Bei Biogen haben Geimpfte und Genesene freien Zutritt zum ­Gebäude, die weiteren Mitarbeitenden machen wöchentlich einen Spucktest, wobei anonym bleibt, wer welcher Gruppe angehört. Auf die Zukunft von Homeoffice angesprochen, sagt David Hossli: «Homeoffice funktioniert grundsätzlich. Es ist ein Bedürfnis vieler Arbeitnehmenden, ein paar Tage flexibel oder remote arbeiten zu dürfen. Für uns stellt sich die Frage, welche Bedeutung das Thema in Bezug auf die Positionierung als attraktiver Arbeitgeber hat. Wir sehen auch klar die Vorteile der Arbeit im Büro. Teamspirit, den informellen Austausch und die Innovationskraft ­erachten wir als stärker und besser, wenn persönliche Gespräche stattfinden können.» Gedanken über die Zukunft von Homeoffice macht sich auch Glencore für seine rund 900 Mitarbeitenden in Baar, doch «wie es nach Corona weitergeht, kann derzeit noch nicht gesagt werden», so Sarah Antenore.
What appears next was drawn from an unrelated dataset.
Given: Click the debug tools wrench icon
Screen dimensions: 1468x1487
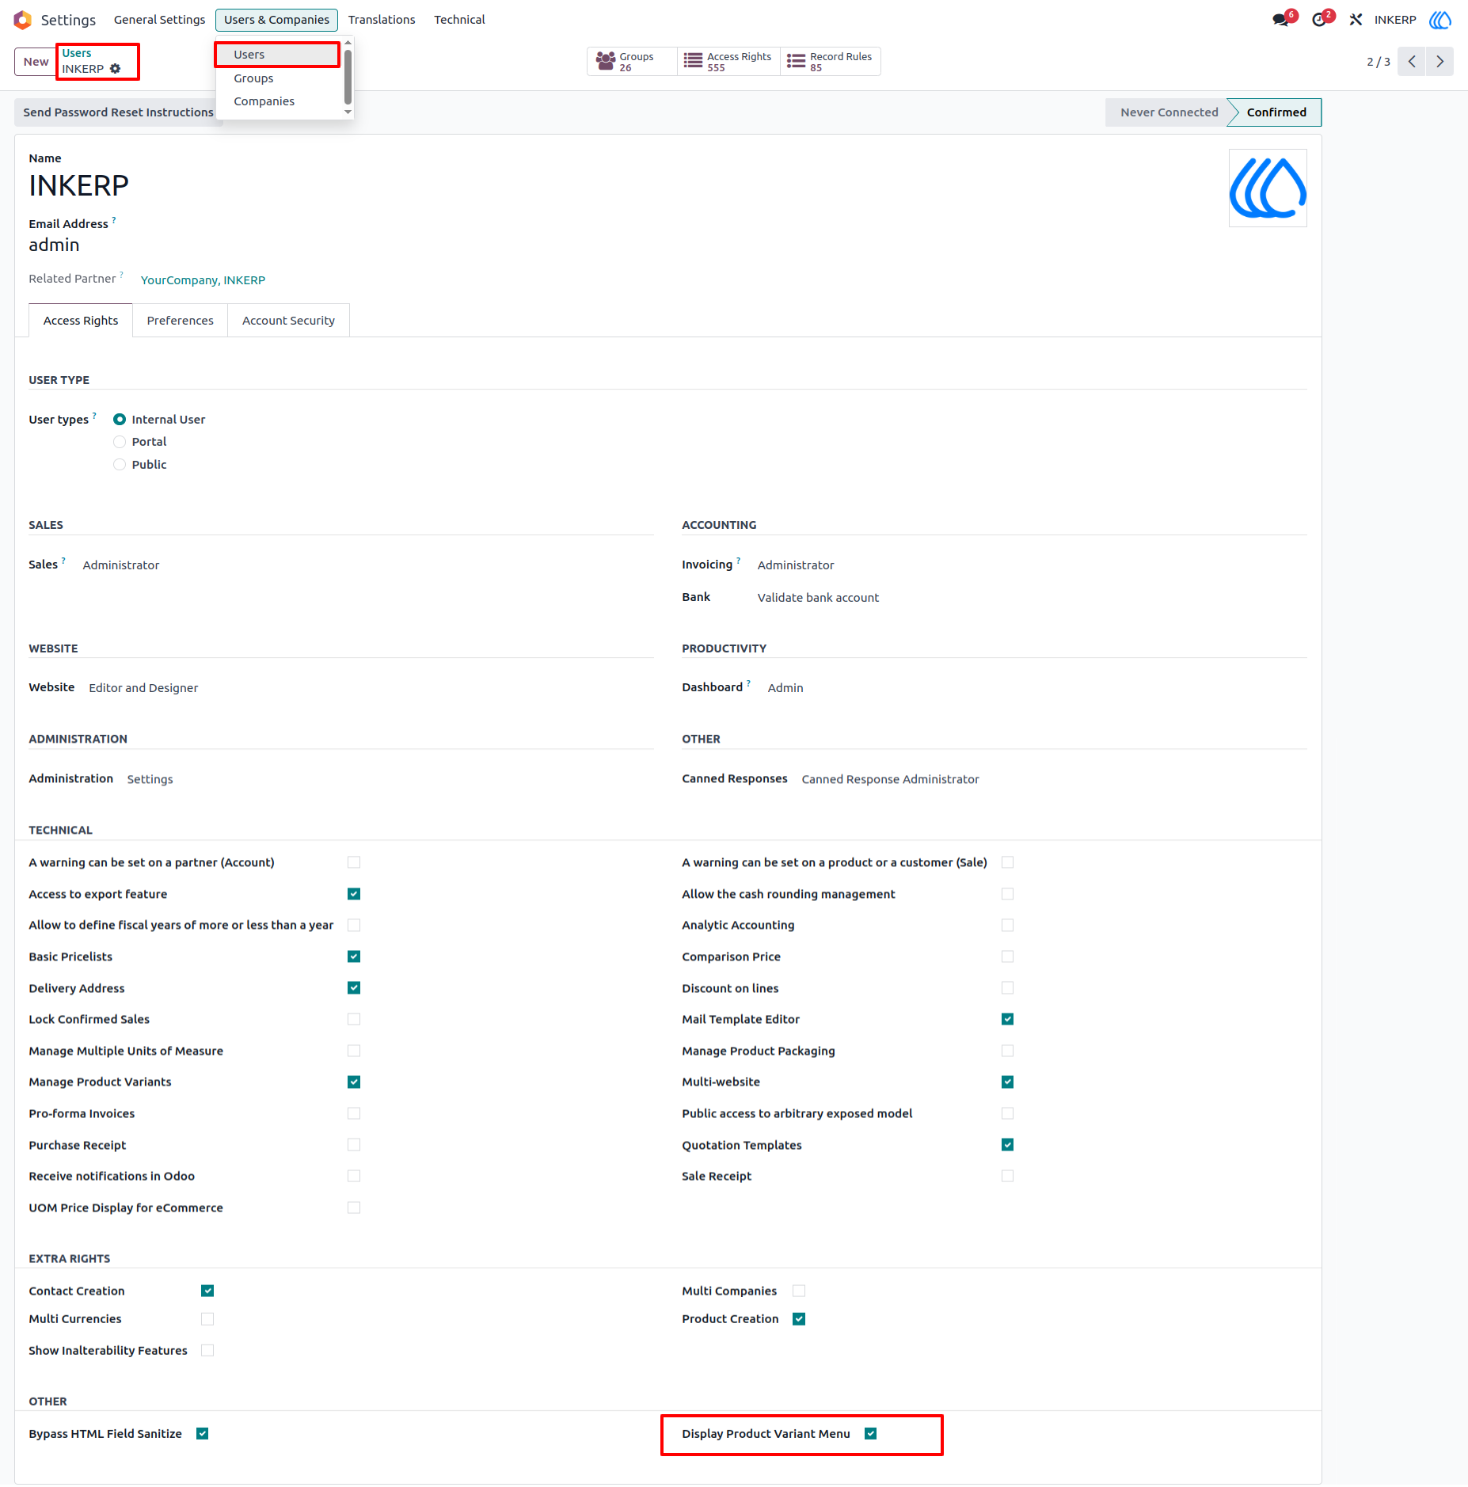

Mehr Flexibilität dürfte weiterhin wichtig bleiben

Bei Biogen können sich die Mitarbeitenden seit Phase 3 auf einer Plattform eintragen, wenn sie einen Arbeitsplatz reservieren möchten. «In der Phase 1 war rund die Hälfte der Plätze verfügbar, in der Phase 2 nur vereinzelte bei dringendem Bedarf, aktuell sind wir wieder bei 50 Prozent», erklärt Alessandro Marcuzzi. Mittels dieses Systems könne das Unternehmen stets flexibel auf die jeweiligen Anforderungen reagieren. Folgen aus solch flexiblen neuen Modellen seien für den Immobilienmarkt relativ schwierig zu prognostizieren, sagt David Hossli: «Die Tendenzen gehen in beide Richtungen: verkleinern und auf Homeoffice setzen oder sogar vergrössern, um grössere Büro­räume mit mehr Distanz zu ermöglichen. Ich gehe heute davon aus, dass es eine Veränderung in der Art und Weise geben wird, wie die Büros genutzt werden: Durch Homeoffice dürfte die Nachfrage nach klassischen Büroflächen kleiner werden, dafür werden mehr Räume für den Austausch und die Kreativität ­geschaffen.»